In the past two week, racially charged arguments and accusations have been heating up the air waves. Allegations are out there about the Tea Party movement, the New Black Panthers, the NAACP, the Congressional Black Caucus, and certain members of the Obama administration. What’s going on here?

We’re supposed to be ‘post-racial’.

The election of Barack Obama, America’s first black president, was supposed to be a sign of our national maturity, a chance to transform the charged, stilted “national conversation” about race into a smarter and more authentic dialogue, led by a president who was also one of the nation’s subtlest thinkers and writers on the topic.
Instead, the conversation just got dumber.

And a lot angrier.

Fox News often stars a leather-clad New Black Panther, while MSNBC scours the tea party movement for racist elements, which one could probably find in any mass organization in America. Obama’s own, sole foray into the issue of race involved calling a police officer “stupid,” and regretting his own words.

Since that was written, however, Obama has at least secondarily figured into another flareup, the Shirley Sherrod fiasco.

The ex-official spoke following a whirlwind 48-hour period in which the Obama administration completely reversed its position toward Sherrod. The former Georgia director of rural development was compelled to resign Monday after a brief video surfaced showing her telling a story to an NAACP audience about how she once withheld support to a white farmer.

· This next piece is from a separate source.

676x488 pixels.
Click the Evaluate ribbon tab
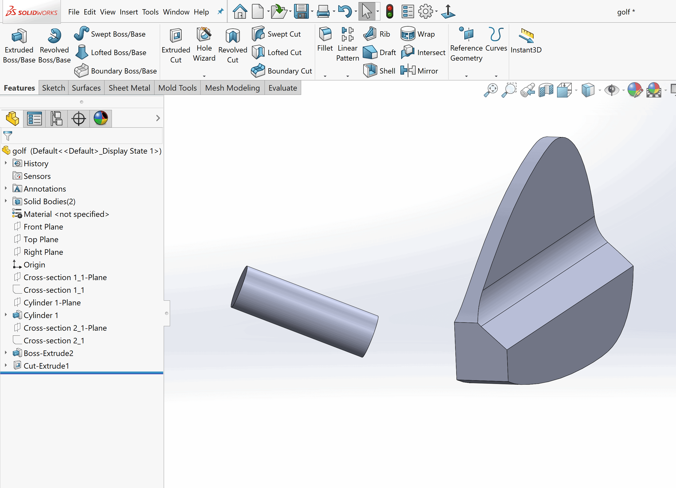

Vilsack said he, not the White House, urged her to resign. The NAACP also initially condemned her…

The NAACP later rescinded its earlier statement and on Wednesday both Vilsack and the White House apologized, calling the incident a “teachable moment.”

Yes, it is. So what have we learned?

Now, that the facts have come to light, we have another one of those teachable moments that keep piling up without, apparently, teaching us anything.

The conservative wing of the media (on the internet, talk radio and Fox News) ran way too quickly with a story that seemed to support the narrative of reverse discrimination in the Obama administration — particularly coming on the heels of questions regarding the Justice Department’s handling of a caught-on-tape alleged voter intimidation case involving the New Black Panthers.

On the other hand…

Here’s one, for those who cringe at the very mention of the Tea Party movement…The leftist organization Think Progress has created a video allegedly demonstrating racism by Tea Party demonstration participants — except that at one of those shown was plucked from another video which clearly shows the clown being shunned by the other demonstrators.  It was a fact that didn’t seem to matter to the video’s creator — and clearly casts doubt over the validity of the overall piece.

Charges and counter-charges have been fast and furious.

If we were all to actually learn something from this incident (doubtful) it might be to slow down and think before reacting to the latest video that happens to support the narrative we have come to believe (and, therefore, are always looking to corroborate).

I happened onto a conversation Dr. Alveda King was having about the current flareup of racial allegations and the longterm civil rights cause, and she and Pastor Stephen Broden gave the best commentary and analysis on this I’ve heard. May calm heads, and hearts with honest intent, prevail.